Systemic lupus erythematosus (SLE) is a systemic autoimmune disease characterized by the production of antinuclear autoantibodies and the inflammatory infiltration of many organ systems. SLE is a complex disorder in which multiple genetic variants, together with environmental and hormonal factors, contribute to disease risk. In this article, we summarize our current understanding of the genetic contribution to SLE in light of recent genome-wide association studies, which have brought the total number of confirmed SLE susceptibility loci to 29. In the second section, we explore the functional implications of these risk loci and, in particular, highlight the role that many of these genes play in the Toll-like receptor and type I interferon signaling pathways. Finally, we discuss the genetic overlap between SLE and other autoimmune and inflammatory conditions as several risk loci are shared among multiple disorders, suggesting common underlying pathogenic mechanisms.
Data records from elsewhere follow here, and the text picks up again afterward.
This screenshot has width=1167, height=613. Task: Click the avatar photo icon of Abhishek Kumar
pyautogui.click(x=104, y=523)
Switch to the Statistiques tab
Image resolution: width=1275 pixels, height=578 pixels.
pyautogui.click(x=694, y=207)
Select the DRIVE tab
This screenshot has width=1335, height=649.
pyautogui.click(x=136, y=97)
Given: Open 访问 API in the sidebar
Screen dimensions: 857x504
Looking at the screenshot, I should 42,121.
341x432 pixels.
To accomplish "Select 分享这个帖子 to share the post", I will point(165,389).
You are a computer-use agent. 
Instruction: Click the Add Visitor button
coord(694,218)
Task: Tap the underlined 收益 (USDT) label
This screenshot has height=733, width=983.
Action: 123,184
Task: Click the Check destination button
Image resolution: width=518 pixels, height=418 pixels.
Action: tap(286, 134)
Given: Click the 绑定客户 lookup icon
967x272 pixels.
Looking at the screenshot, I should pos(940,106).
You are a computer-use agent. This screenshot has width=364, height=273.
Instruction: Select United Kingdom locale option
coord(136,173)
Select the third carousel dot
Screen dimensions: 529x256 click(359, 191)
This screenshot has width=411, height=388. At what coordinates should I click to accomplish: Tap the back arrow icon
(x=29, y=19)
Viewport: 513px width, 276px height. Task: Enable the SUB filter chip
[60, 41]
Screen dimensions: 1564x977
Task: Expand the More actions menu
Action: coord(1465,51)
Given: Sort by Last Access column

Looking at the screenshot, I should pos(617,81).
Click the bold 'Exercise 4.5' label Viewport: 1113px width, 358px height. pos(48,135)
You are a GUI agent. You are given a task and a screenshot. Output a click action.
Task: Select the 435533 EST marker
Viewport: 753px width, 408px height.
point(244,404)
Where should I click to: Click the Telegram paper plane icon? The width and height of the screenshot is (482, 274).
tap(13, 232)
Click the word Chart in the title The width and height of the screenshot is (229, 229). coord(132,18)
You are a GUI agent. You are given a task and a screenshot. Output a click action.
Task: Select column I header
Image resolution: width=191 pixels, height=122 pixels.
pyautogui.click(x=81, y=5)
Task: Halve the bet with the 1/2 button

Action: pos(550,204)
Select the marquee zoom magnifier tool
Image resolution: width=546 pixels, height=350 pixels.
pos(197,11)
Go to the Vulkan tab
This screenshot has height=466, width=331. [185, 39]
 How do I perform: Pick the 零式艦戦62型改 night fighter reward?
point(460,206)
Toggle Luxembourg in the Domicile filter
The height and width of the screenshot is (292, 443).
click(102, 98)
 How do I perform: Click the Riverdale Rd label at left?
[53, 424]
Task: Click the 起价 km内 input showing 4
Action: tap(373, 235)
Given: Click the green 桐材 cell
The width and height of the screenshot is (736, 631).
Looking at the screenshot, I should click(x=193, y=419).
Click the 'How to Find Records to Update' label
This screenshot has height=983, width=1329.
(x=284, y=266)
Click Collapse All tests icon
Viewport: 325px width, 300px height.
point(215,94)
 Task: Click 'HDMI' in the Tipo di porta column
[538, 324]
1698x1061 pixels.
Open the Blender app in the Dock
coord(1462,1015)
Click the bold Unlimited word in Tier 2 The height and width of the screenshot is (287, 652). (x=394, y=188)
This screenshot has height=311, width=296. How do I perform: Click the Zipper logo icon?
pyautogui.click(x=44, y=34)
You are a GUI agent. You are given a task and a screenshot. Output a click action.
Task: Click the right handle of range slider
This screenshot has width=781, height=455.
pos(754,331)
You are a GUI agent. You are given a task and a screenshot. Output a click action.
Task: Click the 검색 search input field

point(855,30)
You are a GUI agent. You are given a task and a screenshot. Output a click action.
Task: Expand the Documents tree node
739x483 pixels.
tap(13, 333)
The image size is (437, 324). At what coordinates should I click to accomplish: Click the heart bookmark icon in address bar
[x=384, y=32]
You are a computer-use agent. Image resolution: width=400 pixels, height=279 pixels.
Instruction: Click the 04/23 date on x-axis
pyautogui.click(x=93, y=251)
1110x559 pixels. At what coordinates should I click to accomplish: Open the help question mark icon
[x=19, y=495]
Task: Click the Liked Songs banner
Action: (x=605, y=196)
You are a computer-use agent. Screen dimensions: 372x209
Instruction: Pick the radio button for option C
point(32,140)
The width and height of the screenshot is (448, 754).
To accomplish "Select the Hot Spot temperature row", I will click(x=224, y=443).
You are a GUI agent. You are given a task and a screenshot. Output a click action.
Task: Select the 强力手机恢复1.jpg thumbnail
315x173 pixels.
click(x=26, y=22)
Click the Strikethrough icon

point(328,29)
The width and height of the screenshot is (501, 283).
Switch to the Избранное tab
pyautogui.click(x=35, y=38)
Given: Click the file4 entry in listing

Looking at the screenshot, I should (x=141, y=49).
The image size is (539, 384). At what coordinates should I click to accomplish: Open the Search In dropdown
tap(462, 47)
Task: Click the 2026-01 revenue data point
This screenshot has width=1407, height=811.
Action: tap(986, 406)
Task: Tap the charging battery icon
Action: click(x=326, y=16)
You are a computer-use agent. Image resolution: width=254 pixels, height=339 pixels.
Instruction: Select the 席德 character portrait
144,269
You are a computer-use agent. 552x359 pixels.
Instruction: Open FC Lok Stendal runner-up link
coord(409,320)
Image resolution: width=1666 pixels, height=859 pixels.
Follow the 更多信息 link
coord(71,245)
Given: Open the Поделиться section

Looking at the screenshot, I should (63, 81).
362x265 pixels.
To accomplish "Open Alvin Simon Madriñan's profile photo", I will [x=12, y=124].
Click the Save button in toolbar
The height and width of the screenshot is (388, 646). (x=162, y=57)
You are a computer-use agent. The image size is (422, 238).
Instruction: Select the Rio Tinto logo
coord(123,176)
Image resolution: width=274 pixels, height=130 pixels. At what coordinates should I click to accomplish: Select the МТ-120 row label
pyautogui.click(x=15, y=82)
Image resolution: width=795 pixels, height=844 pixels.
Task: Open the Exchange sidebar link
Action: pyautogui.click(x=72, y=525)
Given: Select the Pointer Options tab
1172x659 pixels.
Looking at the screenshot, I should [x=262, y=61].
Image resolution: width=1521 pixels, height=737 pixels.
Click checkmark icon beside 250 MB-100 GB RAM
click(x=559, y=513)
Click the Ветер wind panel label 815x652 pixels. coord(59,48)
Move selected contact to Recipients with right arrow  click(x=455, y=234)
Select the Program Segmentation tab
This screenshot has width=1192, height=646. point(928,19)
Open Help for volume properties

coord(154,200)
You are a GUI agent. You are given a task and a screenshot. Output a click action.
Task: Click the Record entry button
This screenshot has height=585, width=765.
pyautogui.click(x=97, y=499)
Figure 1. Many SLE risk loci function in the Toll-like receptor/IFN-I signaling pathway

Nucleic acid-sensing TLRs, which include TLR-3, -7, -8 and -9, are localized to endosomal compartments. SLE immune complexes that contain nucleic acids are bound by FCGR2A on the surface of dendritic cells and are subsequently internalized where they gain access to the endosome and activate TLRs. TLR7, TLR8 and TLR9 signal through the adaptor protein MyD88, the kinases IRAK1 and IRAK4, and the E3 ubiquitin ligase TRAF6. Upon stimulation, the IRF family members IRF5 and IRF7 are phosphorylated, dimerize and translocate to the nucleus where they induce transcription of IFN-I. IRF5 is also critical for the induction of proinflammatory cytokines in response to TLR stimulation. TLR signaling activates the NF-κB transcription factor, which promotes the induction of many proinflammatory cytokines and other inflammatory genes. TNFAIP3 is a negative regulator of TRAF6 and inhibits the activation of NFκB. IFN-Is, which include many subtypes of IFN-α and a single subtype of IFN-β, bind to their receptor, which is composed of two chains, IFNAR1 and IFNAR2. Signaling through the receptor results in the activation of receptor-associated Janus kinases, JAK1 and TYK2, which in turn promote the phosphorylation of the STAT family members STAT1, STAT2 and STAT4. Upon activation, STAT proteins dimerize, translocate to the nucleus and induce the expression of IFN-I-inducible genes. In many cases, the evidence supporting certain functions is preliminary or inconclusive, as indicated by the ‘?’and as described in the main text. ATG: Autophagy-specific gene; BDCA: Blood dendritic cell antigen; ETS1: v-ets erythroblastosis virus E26 oncogene homolog 1; FCGR2A: Fc fragment of IgG receptor IIa; IFN-I: Type I interferon; IFNAR: IFN (α and β) receptor; IKZF1: Ikaros family zinc finger 1; IRAK: IL-1 receptor-associated kinase; IRF: Interferon regulatory factor; ITGAM: Integrin α M; JAK: Janus kinase; LYN: v-yes-1 Yamaguchi sarcoma viral-related oncogene homolog; MyD88: Myeloid differentiation primary response gene 88; NCF2: Neutrophil cytosolic factor 2; PRDM1: PR domain containing 1; STAT: Signal transducer and activator of transcription; TLR: Toll-like receptor; TNFAIP: TNF-α-induced protein; TNFSF4: TNF ligand superfamily 4; TRAF6: TNF receptor-associated factor 6; TYK2: Tyrosine kinase 2; UBE2L3: Ubiquitin-conjugating enzyme E2L3.